Previously, Saul Villeda’s lab have shown that infusing the blood of younger mice into aged mice (parabiosis) leads to brain rejuvenation, whilst the reverse causes premature brain aging in young mice. Following these findings, Tet2 was identified as a key molecular mediator of brain rejuvenation.
"At first I didn’t believe it," said Geraldine Gontier, an author of this study. "I did the experiment again and again to make sure that it was right. But it became clear that some circulating factor in the blood is able to change the level of Tet2 in the brain."
Tet2 catalyses the production of 5hmC, which has emerged as an important epigenetic modification that plays essential roles in development, aging and disease. As mice age, Tet2 expression and 5hmC levels in the hippocampus (a region of the brain involved in learning and memory) decline. This paralleled the decline in adult neurogenesis (formation of new neurons) by 6 months of age in mice. Conversely, knocking out Tet2 expression in the hippocampus of young adult (3-month old) mice caused a significant decrease in the number of newly ‘born’ and mature neurons. Loss of Tet2 also caused mice to perform worse on tests of short-term and long-term learning and memory.

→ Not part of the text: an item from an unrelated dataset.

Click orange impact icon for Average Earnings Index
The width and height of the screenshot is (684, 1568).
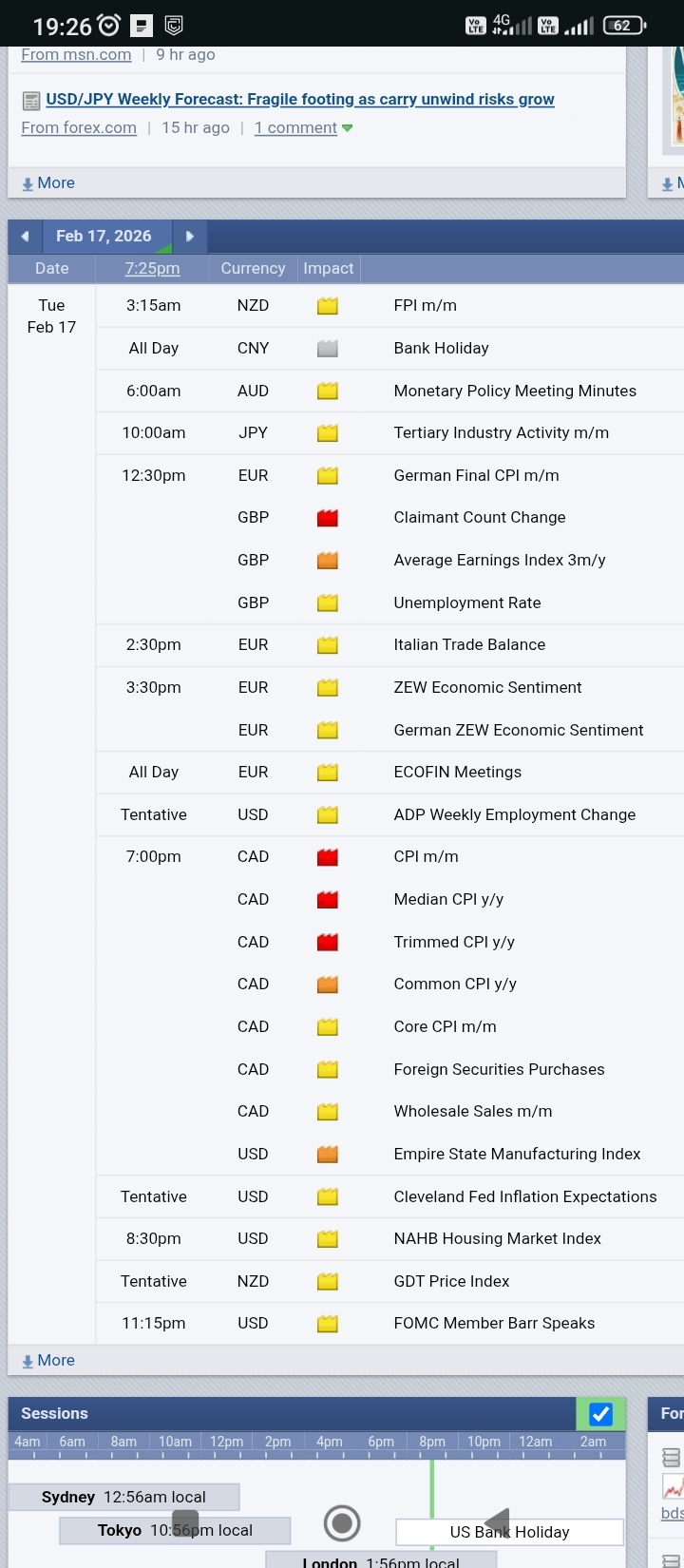(328, 561)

The researchers further demonstrated that Tet2 is also involved in brain rejuvenation. Experimentally overexpressing Tet2 in the adult hippocampus was sufficient to restore neurogenesis to levels normally observed in a young hippocampus and improved the performance of mice during fear conditioning training. Intriguingly, when comparing genes that lost 5hmC during aging with genes that gained 5hmC from Tet2 overexpression, 39 overlapping genes were detected, of which 10 were found to be involved with neurogenesis.
Future efforts should investigate whether the findings of this study also apply in humans and explore the potential of interventions that target Tet2 to rescue age-related regenerative decline in the ageing brain.